* _Exercise requirements_
Rewrite the records from the line with "Click the green" through the end of the records, replacing "status" with "state" and changing nothing else. Leave the pictures out of your answer.
======== Raw records
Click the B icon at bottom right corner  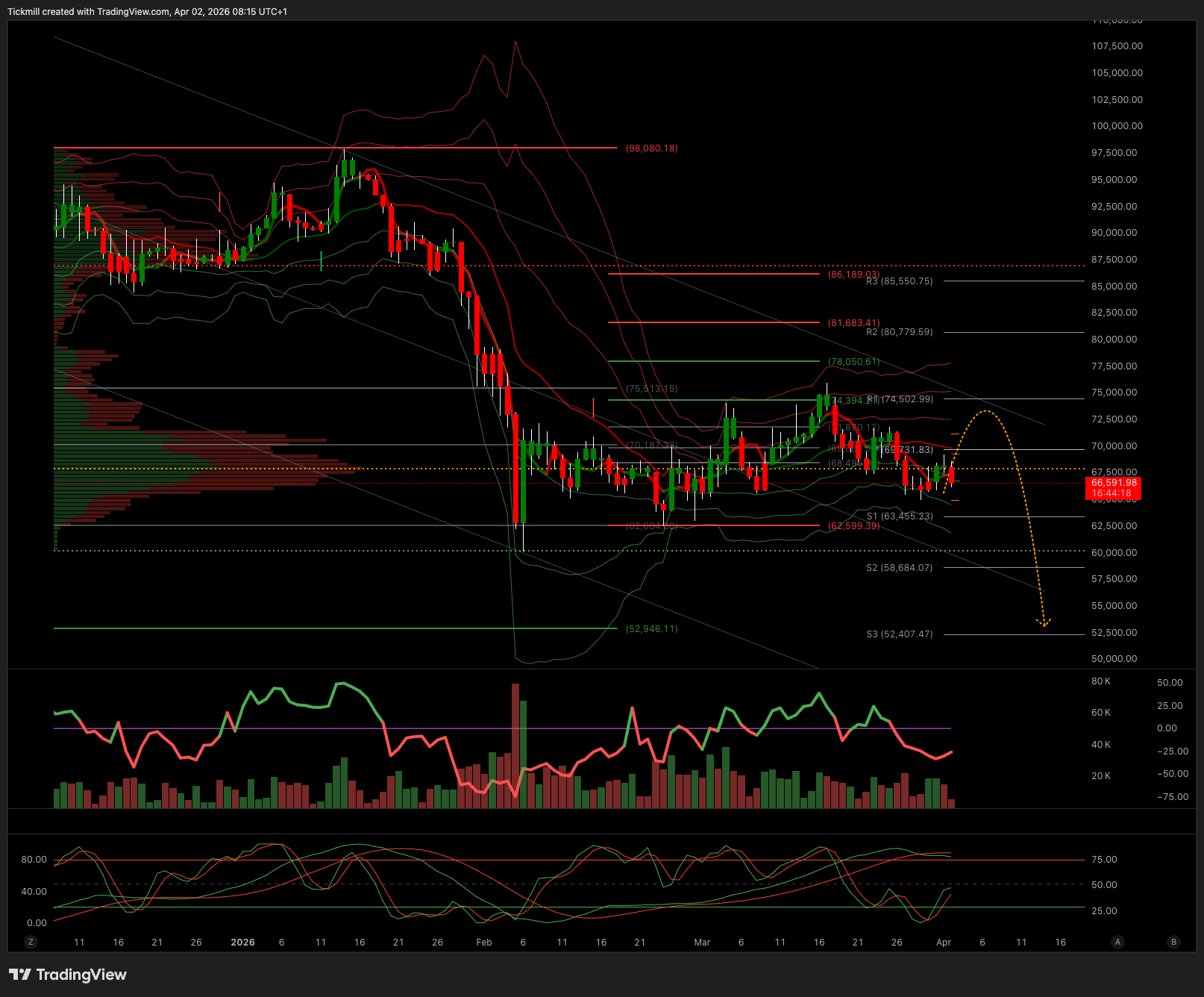pos(1173,942)
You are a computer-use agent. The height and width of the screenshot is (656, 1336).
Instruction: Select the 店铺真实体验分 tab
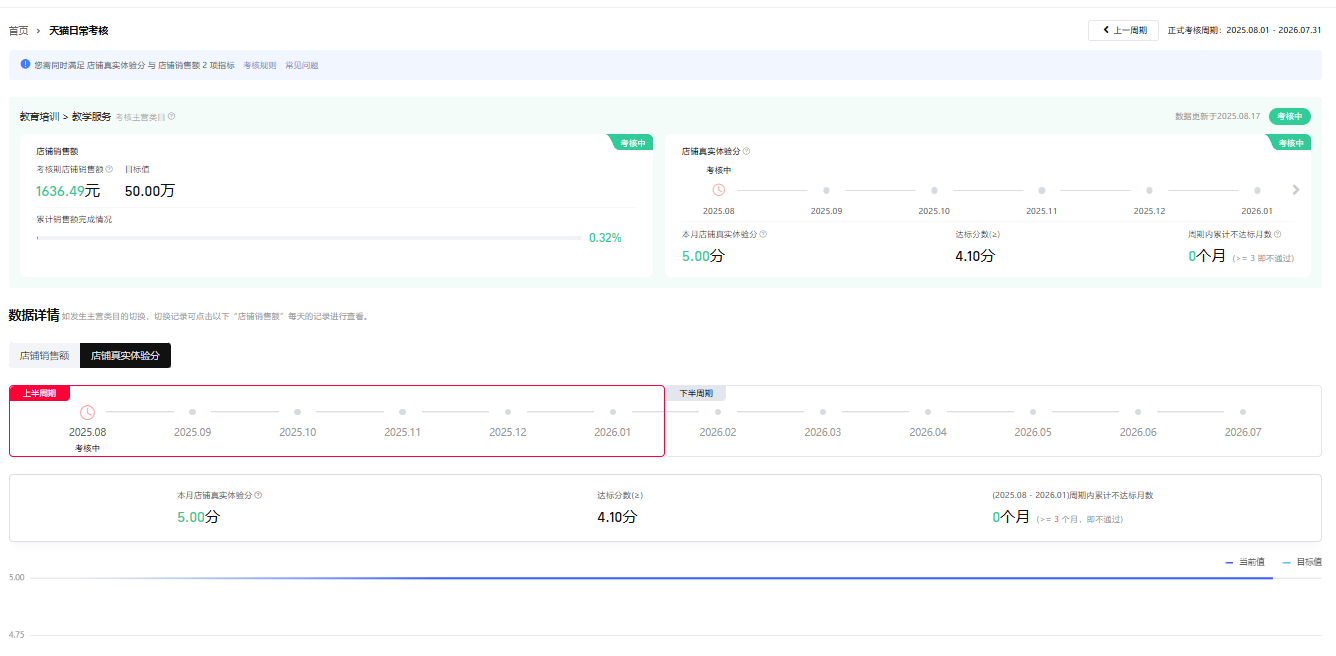click(125, 355)
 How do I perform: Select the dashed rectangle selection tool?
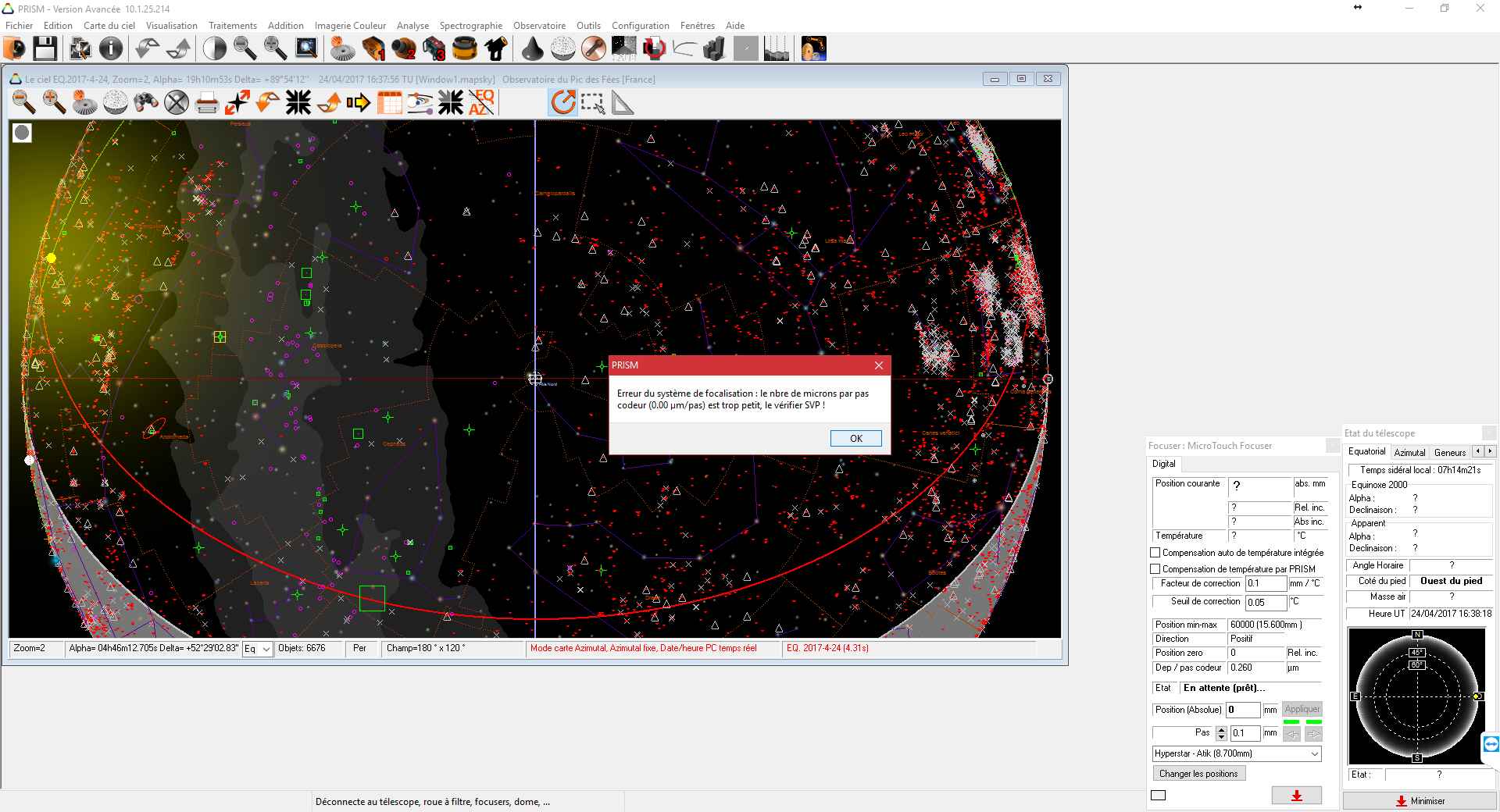(593, 102)
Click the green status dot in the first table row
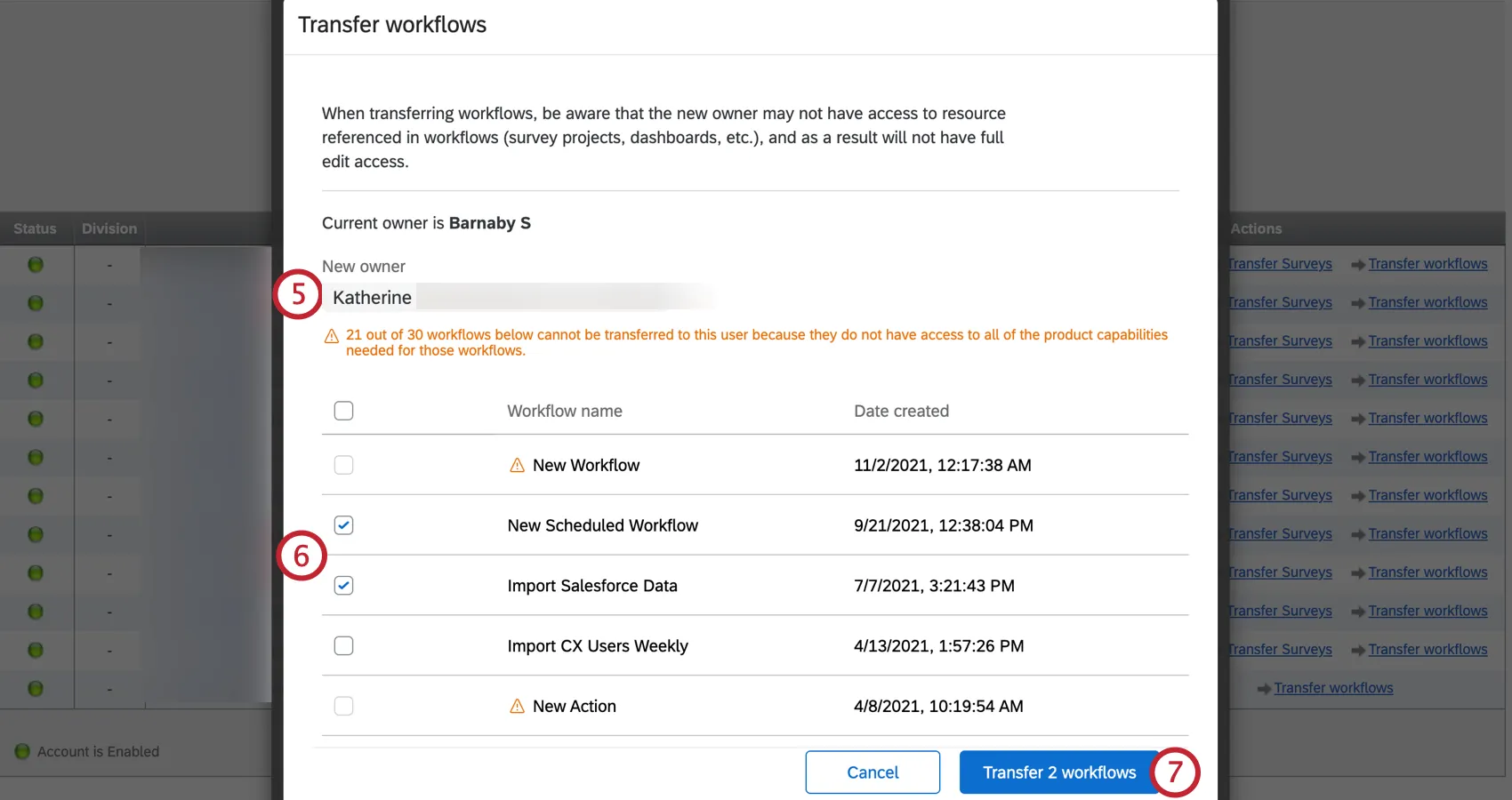This screenshot has width=1512, height=800. coord(35,264)
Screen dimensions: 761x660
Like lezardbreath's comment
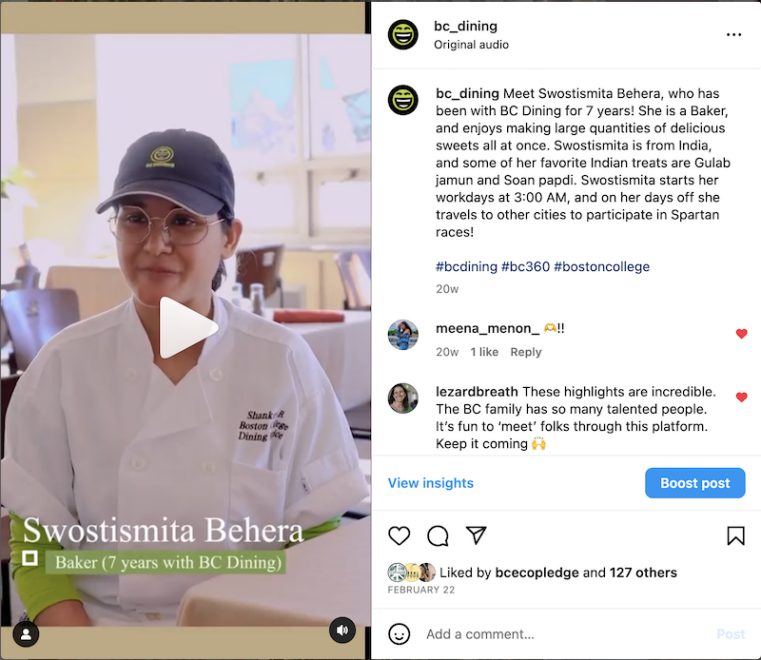point(741,397)
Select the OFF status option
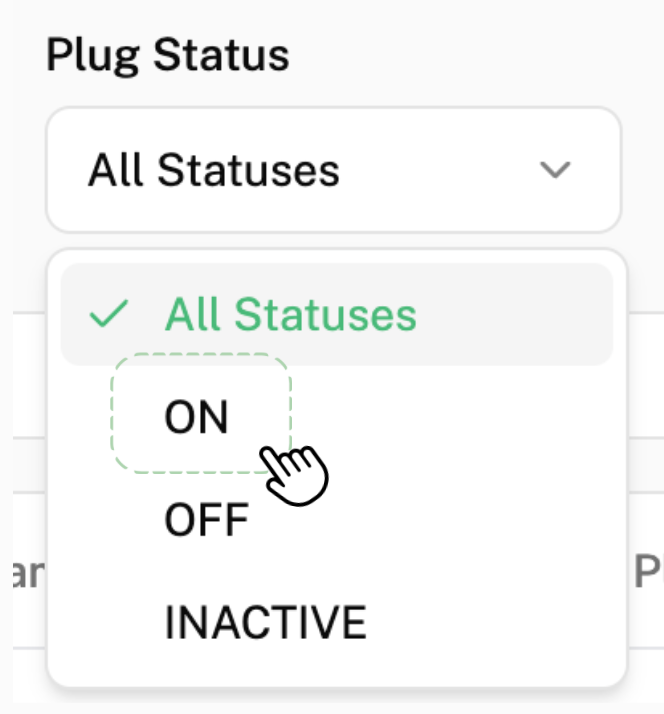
================
* _Result of the exercise_
Click the green state dot in the first table row
This screenshot has width=1512, height=800. coord(35,264)
Screen dimensions: 761x660
Like lezardbreath's comment
point(741,397)
Select the OFF state option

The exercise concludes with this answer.